_Data entries_.
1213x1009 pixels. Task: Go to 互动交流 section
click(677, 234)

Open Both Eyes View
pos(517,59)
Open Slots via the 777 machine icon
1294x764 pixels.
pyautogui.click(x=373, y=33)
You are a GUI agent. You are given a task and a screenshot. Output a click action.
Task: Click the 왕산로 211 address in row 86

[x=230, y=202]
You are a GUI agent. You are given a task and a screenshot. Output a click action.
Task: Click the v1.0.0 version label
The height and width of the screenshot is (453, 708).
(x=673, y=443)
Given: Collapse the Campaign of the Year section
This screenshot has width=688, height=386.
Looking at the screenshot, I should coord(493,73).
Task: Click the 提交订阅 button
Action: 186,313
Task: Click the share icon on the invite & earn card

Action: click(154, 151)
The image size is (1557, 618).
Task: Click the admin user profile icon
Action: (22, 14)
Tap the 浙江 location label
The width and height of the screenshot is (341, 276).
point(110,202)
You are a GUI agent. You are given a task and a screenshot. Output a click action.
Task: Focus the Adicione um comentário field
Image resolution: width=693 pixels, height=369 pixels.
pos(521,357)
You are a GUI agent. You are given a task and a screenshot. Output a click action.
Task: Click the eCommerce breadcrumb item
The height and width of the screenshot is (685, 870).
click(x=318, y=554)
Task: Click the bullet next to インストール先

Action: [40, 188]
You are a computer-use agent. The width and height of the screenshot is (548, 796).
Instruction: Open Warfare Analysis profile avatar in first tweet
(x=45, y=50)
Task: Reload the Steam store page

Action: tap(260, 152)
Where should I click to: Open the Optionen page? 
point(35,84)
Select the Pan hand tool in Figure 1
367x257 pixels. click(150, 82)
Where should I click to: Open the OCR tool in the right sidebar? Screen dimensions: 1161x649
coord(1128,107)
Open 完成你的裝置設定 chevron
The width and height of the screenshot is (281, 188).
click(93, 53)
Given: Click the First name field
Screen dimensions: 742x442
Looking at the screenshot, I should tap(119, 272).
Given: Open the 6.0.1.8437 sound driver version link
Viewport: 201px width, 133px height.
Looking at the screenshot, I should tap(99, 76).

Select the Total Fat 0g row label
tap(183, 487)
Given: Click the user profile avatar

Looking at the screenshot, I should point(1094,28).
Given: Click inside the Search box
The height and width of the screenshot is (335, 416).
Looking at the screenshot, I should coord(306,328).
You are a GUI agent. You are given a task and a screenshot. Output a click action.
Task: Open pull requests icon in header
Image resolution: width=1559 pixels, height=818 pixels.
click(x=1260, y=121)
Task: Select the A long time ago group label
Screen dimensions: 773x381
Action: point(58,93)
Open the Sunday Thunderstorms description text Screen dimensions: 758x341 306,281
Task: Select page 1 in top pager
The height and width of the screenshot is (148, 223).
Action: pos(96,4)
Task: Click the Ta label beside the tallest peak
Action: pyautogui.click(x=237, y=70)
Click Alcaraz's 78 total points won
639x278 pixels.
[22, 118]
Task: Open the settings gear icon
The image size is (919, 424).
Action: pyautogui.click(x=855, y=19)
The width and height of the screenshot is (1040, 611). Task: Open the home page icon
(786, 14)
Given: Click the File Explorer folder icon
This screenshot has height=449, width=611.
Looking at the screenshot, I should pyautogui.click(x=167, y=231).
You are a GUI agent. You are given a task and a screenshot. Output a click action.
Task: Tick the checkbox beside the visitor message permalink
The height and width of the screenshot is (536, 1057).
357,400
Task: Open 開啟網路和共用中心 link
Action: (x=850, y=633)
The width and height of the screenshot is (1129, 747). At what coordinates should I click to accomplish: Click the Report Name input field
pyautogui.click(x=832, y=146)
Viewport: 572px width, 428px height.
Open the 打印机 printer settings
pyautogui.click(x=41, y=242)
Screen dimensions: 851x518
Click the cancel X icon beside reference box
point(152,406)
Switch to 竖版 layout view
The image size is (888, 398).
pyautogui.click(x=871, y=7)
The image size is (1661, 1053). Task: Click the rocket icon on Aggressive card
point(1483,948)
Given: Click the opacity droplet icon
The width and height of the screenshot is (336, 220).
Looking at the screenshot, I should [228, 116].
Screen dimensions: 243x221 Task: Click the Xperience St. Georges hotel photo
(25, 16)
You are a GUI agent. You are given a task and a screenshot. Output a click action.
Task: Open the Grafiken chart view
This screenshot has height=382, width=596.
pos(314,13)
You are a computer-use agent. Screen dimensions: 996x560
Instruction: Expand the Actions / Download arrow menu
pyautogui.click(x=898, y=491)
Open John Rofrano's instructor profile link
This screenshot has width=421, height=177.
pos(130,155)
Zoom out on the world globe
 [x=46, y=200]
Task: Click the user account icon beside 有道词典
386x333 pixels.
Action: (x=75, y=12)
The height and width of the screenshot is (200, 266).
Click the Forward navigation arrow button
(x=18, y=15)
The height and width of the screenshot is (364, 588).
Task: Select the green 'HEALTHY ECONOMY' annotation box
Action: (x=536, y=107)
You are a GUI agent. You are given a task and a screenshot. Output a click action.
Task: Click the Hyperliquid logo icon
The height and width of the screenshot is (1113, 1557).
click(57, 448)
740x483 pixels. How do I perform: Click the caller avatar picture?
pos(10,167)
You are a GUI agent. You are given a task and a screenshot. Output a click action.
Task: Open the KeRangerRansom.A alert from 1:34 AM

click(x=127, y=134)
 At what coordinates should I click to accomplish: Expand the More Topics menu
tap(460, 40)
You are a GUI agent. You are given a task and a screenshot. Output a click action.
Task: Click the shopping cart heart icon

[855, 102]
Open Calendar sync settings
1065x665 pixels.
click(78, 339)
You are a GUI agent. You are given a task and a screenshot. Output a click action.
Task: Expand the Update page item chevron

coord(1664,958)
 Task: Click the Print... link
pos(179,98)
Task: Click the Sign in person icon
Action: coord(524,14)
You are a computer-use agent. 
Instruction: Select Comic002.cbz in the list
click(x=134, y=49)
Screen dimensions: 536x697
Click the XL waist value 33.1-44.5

_Written task_. Convert every line of the records above into a Markdown table with the columns Row and Line. Skip blank lines and number the remaining ones in order.

_Solution to the problem_.
| Row | Line |
|---|---|
| 1 | 1213x1009 pixels. Task: Go to 互动交流 section |
| 2 | click(677, 234) |
| 3 | Open Both Eyes View |
| 4 | pos(517,59) |
| 5 | Open Slots via the 777 machine icon |
| 6 | 1294x764 pixels. |
| 7 | pyautogui.click(x=373, y=33) |
| 8 | You are a GUI agent. You are given a task and a screenshot. Output a click action. |
| 9 | Task: Click the 왕산로 211 address in row 86 |
| 10 | [x=230, y=202] |
| 11 | You are a GUI agent. You are given a task and a screenshot. Output a click action. |
| 12 | Task: Click the v1.0.0 version label |
| 13 | The height and width of the screenshot is (453, 708). |
| 14 | (x=673, y=443) |
| 15 | Given: Collapse the Campaign of the Year section |
| 16 | This screenshot has width=688, height=386. |
| 17 | Looking at the screenshot, I should coord(493,73). |
| 18 | Task: Click the 提交订阅 button |
| 19 | Action: 186,313 |
| 20 | Task: Click the share icon on the invite & earn card |
| 21 | Action: click(154, 151) |
| 22 | The image size is (1557, 618). |
| 23 | Task: Click the admin user profile icon |
| 24 | Action: (22, 14) |
| 25 | Tap the 浙江 location label |
| 26 | The width and height of the screenshot is (341, 276). |
| 27 | point(110,202) |
| 28 | You are a GUI agent. You are given a task and a screenshot. Output a click action. |
| 29 | Task: Focus the Adicione um comentário field |
| 30 | Image resolution: width=693 pixels, height=369 pixels. |
| 31 | pos(521,357) |
| 32 | You are a GUI agent. You are given a task and a screenshot. Output a click action. |
| 33 | Task: Click the eCommerce breadcrumb item |
| 34 | The height and width of the screenshot is (685, 870). |
| 35 | click(x=318, y=554) |
| 36 | Task: Click the bullet next to インストール先 |
| 37 | Action: [40, 188] |
| 38 | You are a computer-use agent. The width and height of the screenshot is (548, 796). |
| 39 | Instruction: Open Warfare Analysis profile avatar in first tweet |
| 40 | (x=45, y=50) |
| 41 | Task: Reload the Steam store page |
| 42 | Action: tap(260, 152) |
| 43 | Where should I click to: Open the Optionen page?  |
| 44 | point(35,84) |
| 45 | Select the Pan hand tool in Figure 1 |
| 46 | 367x257 pixels. click(150, 82) |
| 47 | Where should I click to: Open the OCR tool in the right sidebar? Screen dimensions: 1161x649 |
| 48 | coord(1128,107) |
| 49 | Open 完成你的裝置設定 chevron |
| 50 | The width and height of the screenshot is (281, 188). |
| 51 | click(93, 53) |
| 52 | Given: Click the First name field |
| 53 | Screen dimensions: 742x442 |
| 54 | Looking at the screenshot, I should tap(119, 272). |
| 55 | Given: Open the 6.0.1.8437 sound driver version link |
| 56 | Viewport: 201px width, 133px height. |
| 57 | Looking at the screenshot, I should tap(99, 76). |
| 58 | Select the Total Fat 0g row label |
| 59 | tap(183, 487) |
| 60 | Given: Click the user profile avatar |
| 61 | Looking at the screenshot, I should point(1094,28). |
| 62 | Given: Click inside the Search box |
| 63 | The height and width of the screenshot is (335, 416). |
| 64 | Looking at the screenshot, I should coord(306,328). |
| 65 | You are a GUI agent. You are given a task and a screenshot. Output a click action. |
| 66 | Task: Open pull requests icon in header |
| 67 | Image resolution: width=1559 pixels, height=818 pixels. |
| 68 | click(x=1260, y=121) |
| 69 | Task: Select the A long time ago group label |
| 70 | Screen dimensions: 773x381 |
| 71 | Action: point(58,93) |
| 72 | Open the Sunday Thunderstorms description text Screen dimensions: 758x341 306,281 |
| 73 | Task: Select page 1 in top pager |
| 74 | The height and width of the screenshot is (148, 223). |
| 75 | Action: pos(96,4) |
| 76 | Task: Click the Ta label beside the tallest peak |
| 77 | Action: pyautogui.click(x=237, y=70) |
| 78 | Click Alcaraz's 78 total points won |
| 79 | 639x278 pixels. |
| 80 | [22, 118] |
| 81 | Task: Open the settings gear icon |
| 82 | The image size is (919, 424). |
| 83 | Action: pyautogui.click(x=855, y=19) |
| 84 | The width and height of the screenshot is (1040, 611). Task: Open the home page icon |
| 85 | (786, 14) |
| 86 | Given: Click the File Explorer folder icon |
| 87 | This screenshot has height=449, width=611. |
| 88 | Looking at the screenshot, I should pyautogui.click(x=167, y=231). |
| 89 | You are a GUI agent. You are given a task and a screenshot. Output a click action. |
| 90 | Task: Tick the checkbox beside the visitor message permalink |
| 91 | The height and width of the screenshot is (536, 1057). |
| 92 | 357,400 |
| 93 | Task: Open 開啟網路和共用中心 link |
| 94 | Action: (x=850, y=633) |
| 95 | The width and height of the screenshot is (1129, 747). At what coordinates should I click to accomplish: Click the Report Name input field |
| 96 | pyautogui.click(x=832, y=146) |
| 97 | Viewport: 572px width, 428px height. |
| 98 | Open the 打印机 printer settings |
| 99 | pyautogui.click(x=41, y=242) |
| 100 | Screen dimensions: 851x518 |
| 101 | Click the cancel X icon beside reference box |
| 102 | point(152,406) |
| 103 | Switch to 竖版 layout view |
| 104 | The image size is (888, 398). |
| 105 | pyautogui.click(x=871, y=7) |
| 106 | The image size is (1661, 1053). Task: Click the rocket icon on Aggressive card |
| 107 | point(1483,948) |
| 108 | Given: Click the opacity droplet icon |
| 109 | The width and height of the screenshot is (336, 220). |
| 110 | Looking at the screenshot, I should [228, 116]. |
| 111 | Screen dimensions: 243x221 Task: Click the Xperience St. Georges hotel photo |
| 112 | (25, 16) |
| 113 | You are a GUI agent. You are given a task and a screenshot. Output a click action. |
| 114 | Task: Open the Grafiken chart view |
| 115 | This screenshot has height=382, width=596. |
| 116 | pos(314,13) |
| 117 | You are a computer-use agent. Screen dimensions: 996x560 |
| 118 | Instruction: Expand the Actions / Download arrow menu |
| 119 | pyautogui.click(x=898, y=491) |
| 120 | Open John Rofrano's instructor profile link |
| 121 | This screenshot has width=421, height=177. |
| 122 | pos(130,155) |
| 123 | Zoom out on the world globe |
| 124 |  [x=46, y=200] |
| 125 | Task: Click the user account icon beside 有道词典 |
| 126 | 386x333 pixels. |
| 127 | Action: (x=75, y=12) |
| 128 | The height and width of the screenshot is (200, 266). |
| 129 | Click the Forward navigation arrow button |
| 130 | (x=18, y=15) |
| 131 | The height and width of the screenshot is (364, 588). |
| 132 | Task: Select the green 'HEALTHY ECONOMY' annotation box |
| 133 | Action: (x=536, y=107) |
| 134 | You are a GUI agent. You are given a task and a screenshot. Output a click action. |
| 135 | Task: Click the Hyperliquid logo icon |
| 136 | The height and width of the screenshot is (1113, 1557). |
| 137 | click(57, 448) |
| 138 | 740x483 pixels. How do I perform: Click the caller avatar picture? |
| 139 | pos(10,167) |
| 140 | You are a GUI agent. You are given a task and a screenshot. Output a click action. |
| 141 | Task: Open the KeRangerRansom.A alert from 1:34 AM |
| 142 | click(x=127, y=134) |
| 143 |  At what coordinates should I click to accomplish: Expand the More Topics menu |
| 144 | tap(460, 40) |
| 145 | You are a GUI agent. You are given a task and a screenshot. Output a click action. |
| 146 | Task: Click the shopping cart heart icon |
| 147 | [855, 102] |
| 148 | Open Calendar sync settings |
| 149 | 1065x665 pixels. |
| 150 | click(78, 339) |
| 151 | You are a GUI agent. You are given a task and a screenshot. Output a click action. |
| 152 | Task: Expand the Update page item chevron |
| 153 | coord(1664,958) |
| 154 |  Task: Click the Print... link |
| 155 | pos(179,98) |
| 156 | Task: Click the Sign in person icon |
| 157 | Action: coord(524,14) |
| 158 | You are a computer-use agent.  |
| 159 | Instruction: Select Comic002.cbz in the list |
| 160 | click(x=134, y=49) |
| 161 | Screen dimensions: 536x697 |
| 162 | Click the XL waist value 33.1-44.5 |